An additional thought came to mind early this morning, in relation to the civil rights movement. Now, let me say right up front that I make this analogy not because of "rights" but because of "civil." There is no "right" to be ordained -- though there is a right for the church to ordain those whom the church discerns are called. But back to the "civil" part. What we are talking about is how we can live as a civitas: a civilized society in which differences are comprehended under the Sign of Love, not Judgment.
Anyway, I was thinking about the matter of the back of the bus. To put it bluntly, I am willing to stay on the back of the Anglican Bus. I am willing to accept the reality that my ministrations as a priest would not be acceptable in parts of the Anglican Communion, even in some parts of the Episcopal Church. But as long as I get where I need to go, the back of the bus works for me; for I trust that the day will come when those in the front will be willing to say, at last, "Come up higher." I am willing to "take the lowest seat."

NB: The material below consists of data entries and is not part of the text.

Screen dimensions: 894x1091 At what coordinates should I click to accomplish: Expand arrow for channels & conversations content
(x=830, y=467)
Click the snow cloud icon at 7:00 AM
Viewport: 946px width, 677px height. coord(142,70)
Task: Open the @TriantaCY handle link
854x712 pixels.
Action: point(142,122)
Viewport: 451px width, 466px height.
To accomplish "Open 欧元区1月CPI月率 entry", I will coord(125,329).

The problem at present is that I get the feeling that some in the front of the bus don't want me on the bus at all. They'd rather I walk. What I ask of them is a willingness to let me stay on the bus. I am not asking them to leave; I am only asking them to let me stay. Because I believe the bus is going where we all want to go.
In short, my compromise is to say, Let us live with this imperfect agreement on these matters of rites and ceremonies, while relying on the perfect unity that comes in, with, and through the blessing of Christ. Let Christ be the focus of our unity and our goal -- not our own treaties and contracts.